Maciel também inventou uma forma de esterilizar máscaras (para evitar riscos de falta de abastecimento), recorrendo a luzes ultravioleta. E, sobretudo, reinventou a motivação quando a sua equipa perdeu um colega de trabalho, um funcionário de limpeza, também português, de 71 anos. “Foi um momento muito difícil perder um amigo e um colega. O Manuel Santinhos quis continuar sempre a trabalhar e, depois da sua morte, a equipa ficou assustada e muito abalada”.
Os tempos não têm sido fáceis. Maciel recorda, por exemplo, um colega da sua equipa de limpeza que às 21h, depois de 14 horas consecutivas de trabalho, apresentava os pés inchados e com borbulhas: “para garantirmos a máxima desinfeção, é preciso estarmos sempre a mudar as camas dos doentes de sítio. Fazemos quilómetros por dia”, conta.
O bom desempenho (e a humildade de Maciel) levaram a equipa a nomear o seu nome: “durante os tempos de confinamento, de vez em quando, éramos (equipa de limpeza) abordados pelas enfermeiras que nos diziam – obrigada por nos manterem seguros”. E depois, o carinho dos pacientes e da comunidade: “um dia, um paciente recuperado da COVID-19, à saída do hospital, deu-nos 35 mil libras (cerca de 38 mil euros)”. Juntaram o valor ao Fundo, que canalizaram para adquirir alimentos, com o objetivo de alimentar os funcionários do hospital. “Lembro-me que, um dia, em plano confinamento, fui tentar comprar frigoríficos para conservar as refeições pré-preparadas, mas só já encontrei um à venda. A população, receosa, tinha comprado todos os equipamentos”.

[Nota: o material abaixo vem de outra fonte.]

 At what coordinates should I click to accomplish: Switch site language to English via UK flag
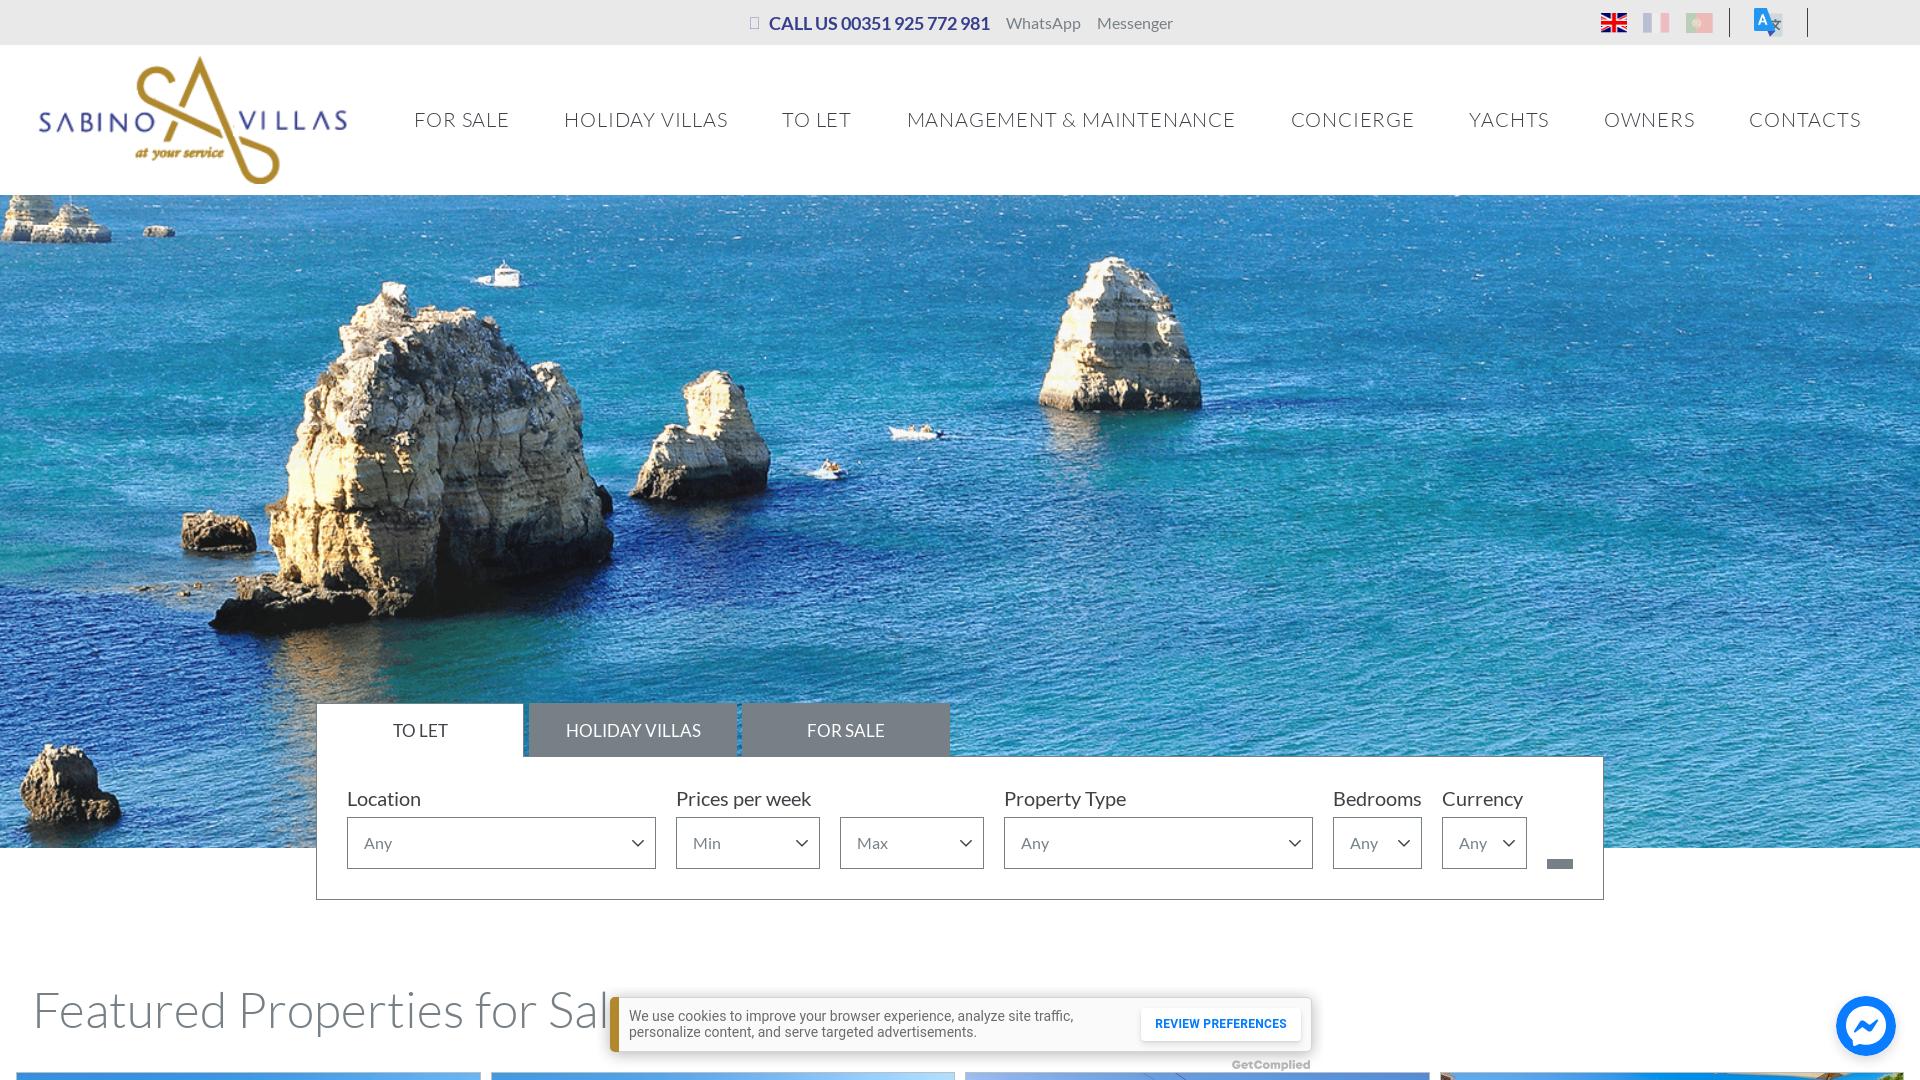pos(1613,23)
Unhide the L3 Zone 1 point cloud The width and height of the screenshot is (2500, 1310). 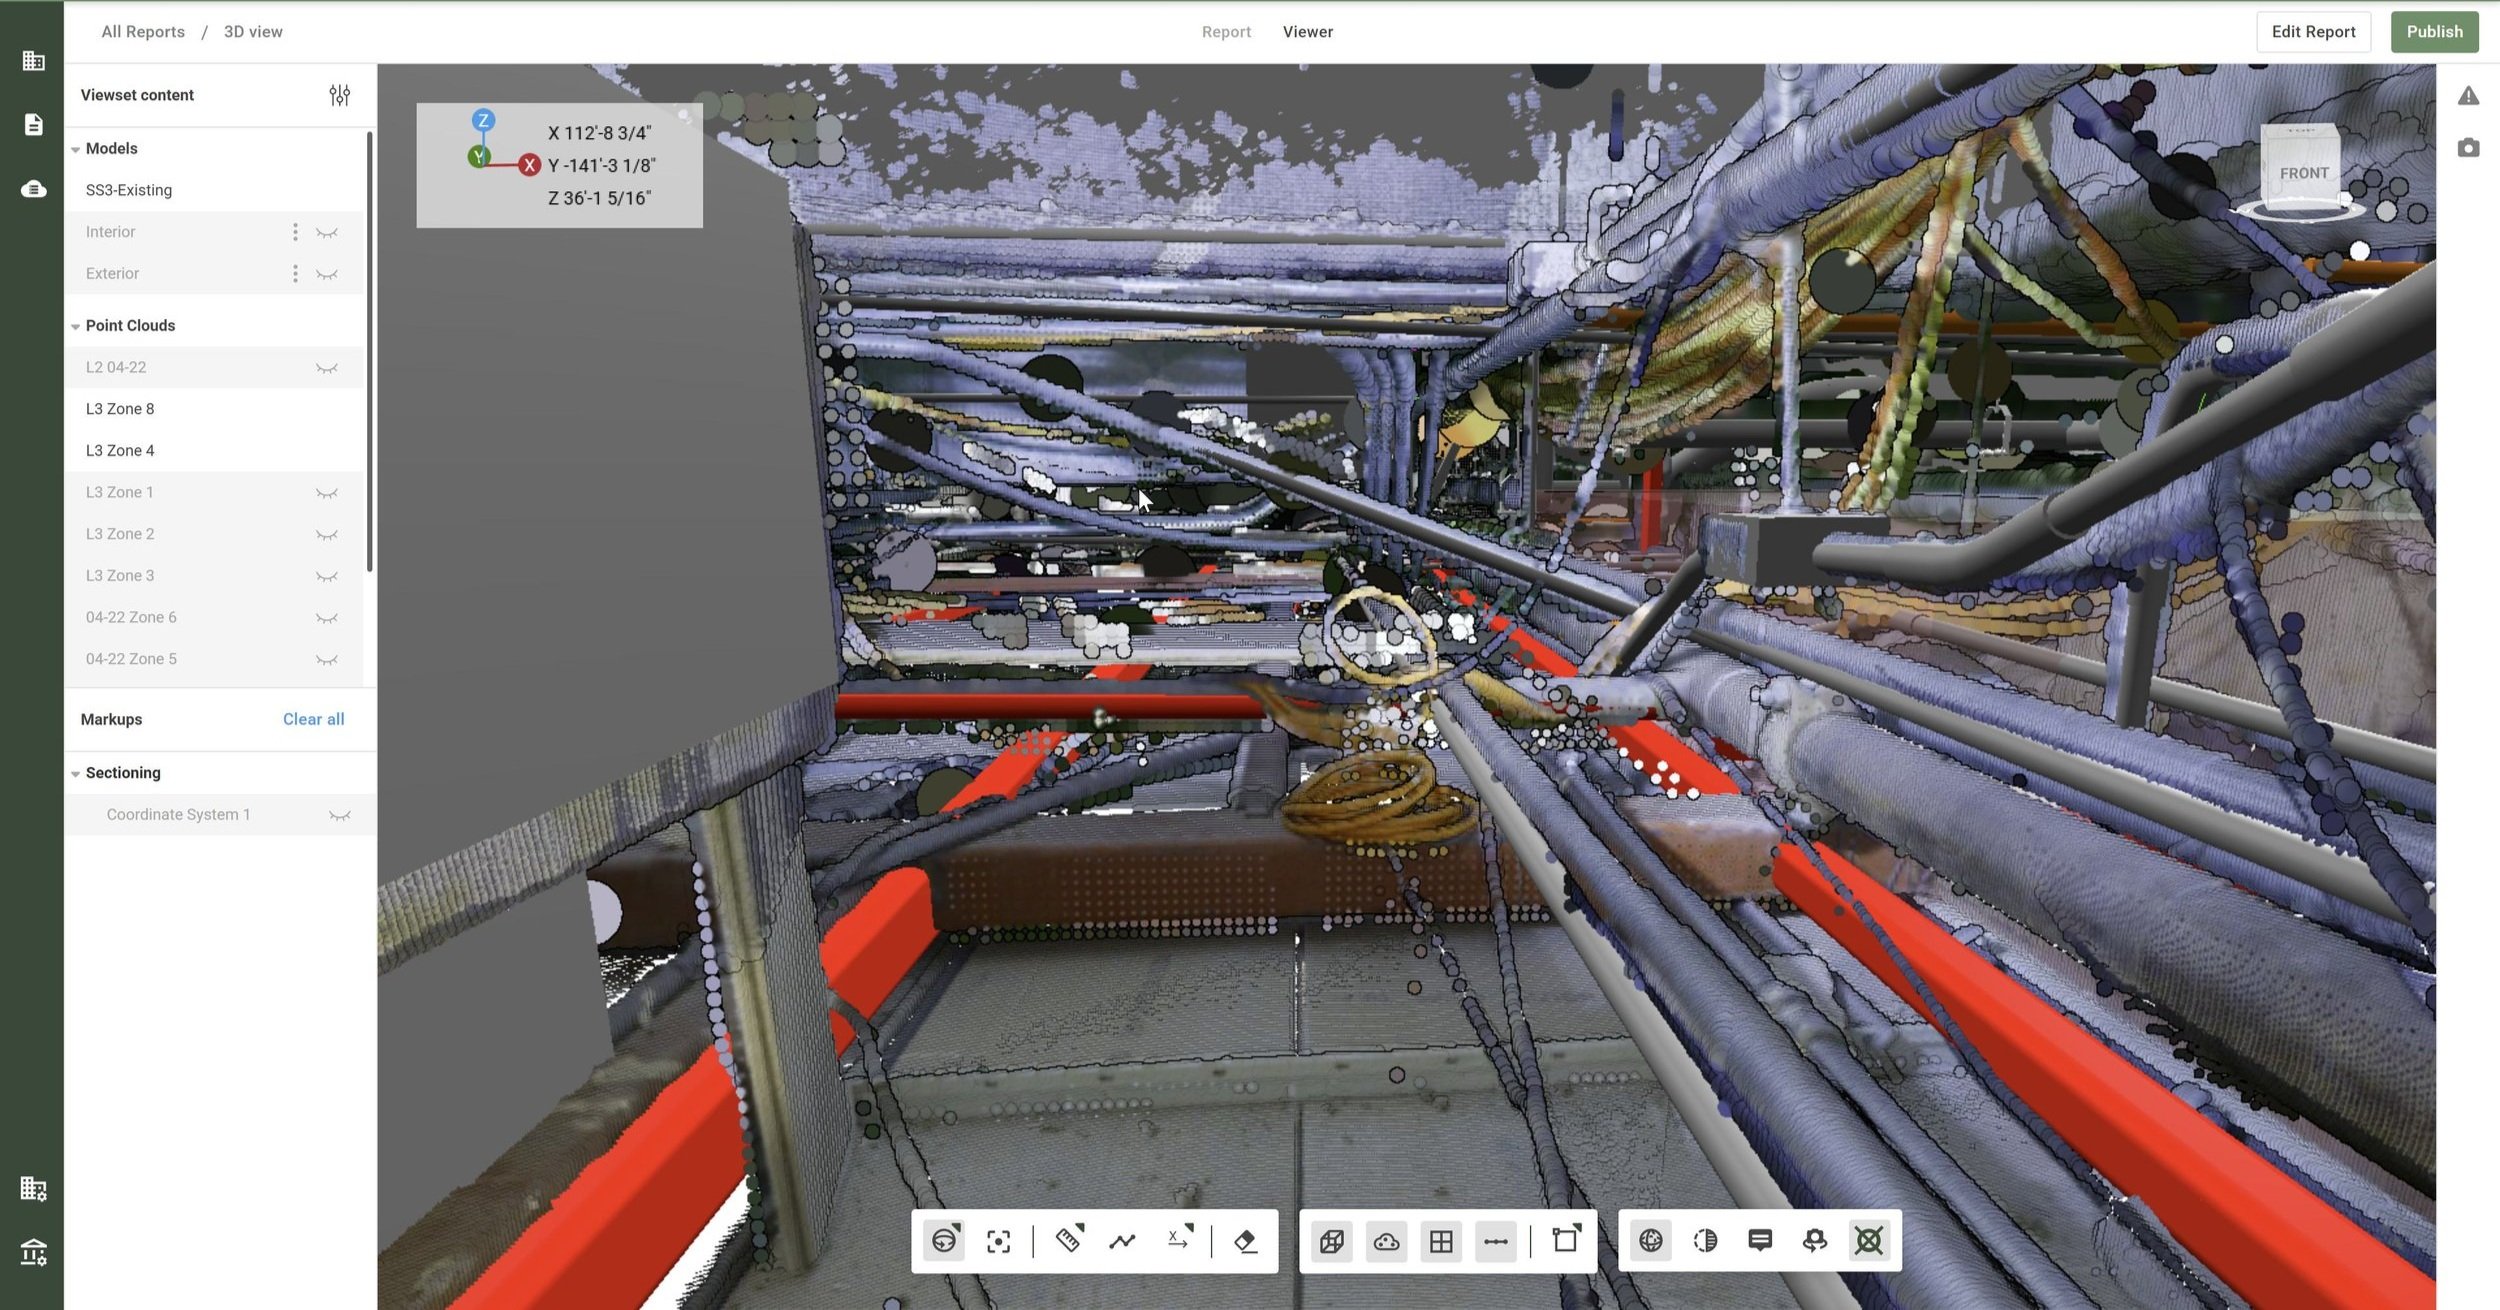coord(327,493)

Mas Maciel destaca a generosidade da região: “na Páscoa, chegou um camião de uma companhia, com quatro mil ovos de chocolate para os colaboradores do hospital”.
Maciel Vinagre, BEM, chegou a Londres com 18 anos, em busca de uma vida melhor. Como o inglês não era o seu forte, conseguiu o seu primeiro trabalho num restaurante italiano. Tinha a única função de lavar pratos. Em 94, mudou de emprego: tornou-se empregado de limpeza no hospital Ashford, onde é agora diretor adjunto dos serviços de limpeza (além do hospital de Ashford, é também diretor adjunto dos serviços de limpeza do St. Peter’s, ambos em Londres). Nas horas vagas, estudava inglês. E interessou-se pelo tema da desinfeção e da gestão de pessoas, sobre os quais foi fazendo cursos. Não tem curso superior. E nunca imaginou ganhar a Medalha do Império Britânico, pela sua contribuição para a comunidade.
(Até hoje, apenas dois portugueses foram agraciados pela Rainha Isabel II: a pintora Paula Rego e Lino Pires, proprietário de um restaurante).
Os pais de Maciel continuam na Madeira. Orgulhosos. Orgulho em portugueses e histórias como a de Maciel.